Cinder (The Lunar Chronicles #1) By: Marissa Meyer
Plot:
Humans and androids crowd the raucous streets of New Beijing. A deadly plague ravages the population. From space, a ruthless lunar people watch, waiting to make their move. No one knows that Earth’s fate hinges on one girl.
Cinder, a gifted mechanic, is a cyborg. She’s a second-class citizen with a mysterious past, reviled by her stepmother and blamed for her stepsister’s illness. But when her life becomes intertwined with the handsome Prince Kai’s, she suddenly finds herself at the center of an intergalactic struggle, and a forbidden attraction. Caught between duty and freedom, loyalty and betrayal, she must uncover secrets about her past in order to protect her world’s future.
Review:
This book has been on my to read pile for a while but I honestly kept forgetting about it. However, lately a few blogs I follow reminded me of it and I’m so glad they did.

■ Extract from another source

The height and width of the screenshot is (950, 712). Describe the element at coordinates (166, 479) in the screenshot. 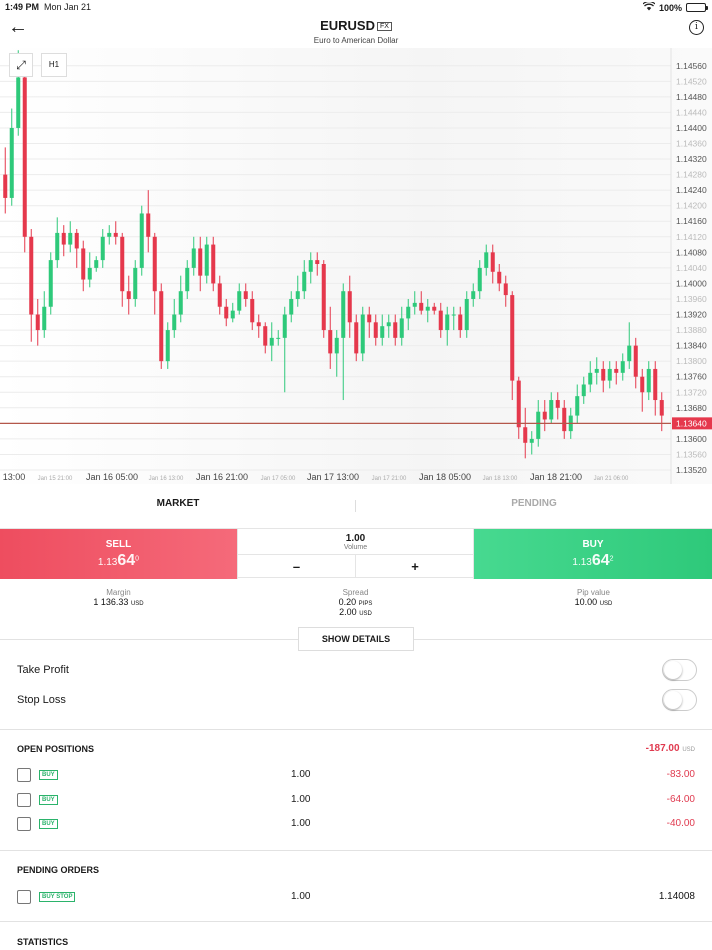

I see `x-tick-label: Jan 16 13:00` at that location.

I like a good fairy tale retelling, but there have been a lot of them recently so the market kind of feels over saturated. This book could have easily been just like every other one, but the futuristic setting, the android and cyborgs, the moon people, really set it apart.

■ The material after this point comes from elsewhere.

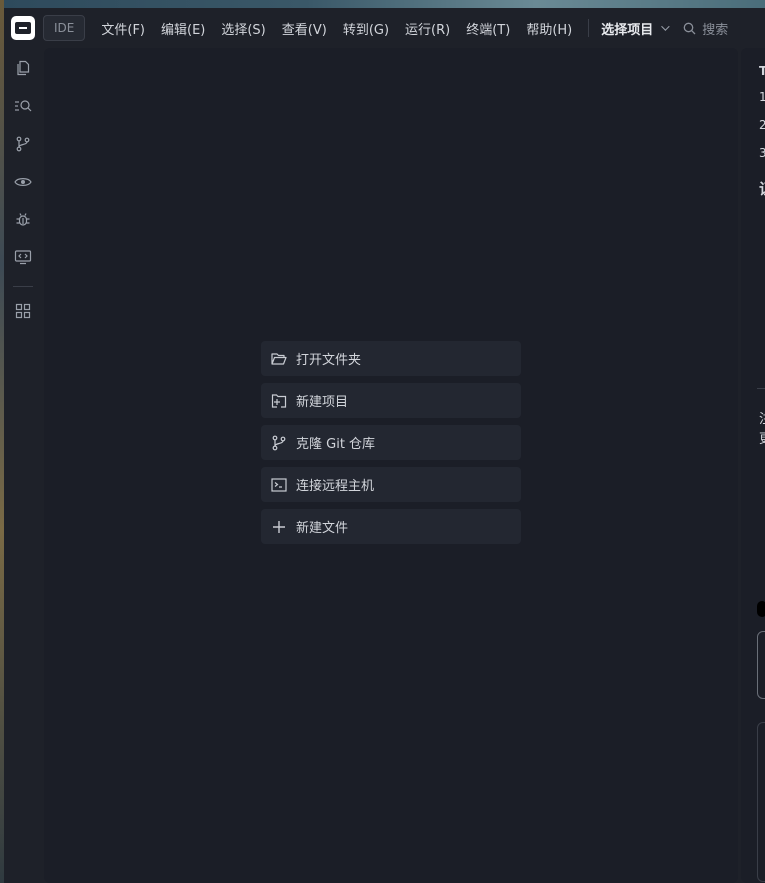 The width and height of the screenshot is (765, 883). I want to click on debug-icon, so click(23, 220).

I really enjoyed the world that was created, there was a lot of detail and it was clearly well thought out. There was a history and based on the author’s websites she had reasons for what she did and the way she termed things.
The important aspects of the Cinderella story were included as well. The step-mother was wicked, a “shoe” was left behind, and a few other important things. What I’m curious to see, though, is what will be done in the next books. The series clearly started as a Cinderella re-telling, but it didn’t end that way. There is no Happily Ever After and the girl doesn’t have the Prince/Emperor. Instead there was a twist that wasn’t really a huge surprise.
The book is YA and there were a few very YA moments where Cinder was more worried about silly teenage things and not the big issues. Still it was not overwhelmingly so and never reached annoying.
I’m really curious to see how this series develops and I look forward to reading the next book.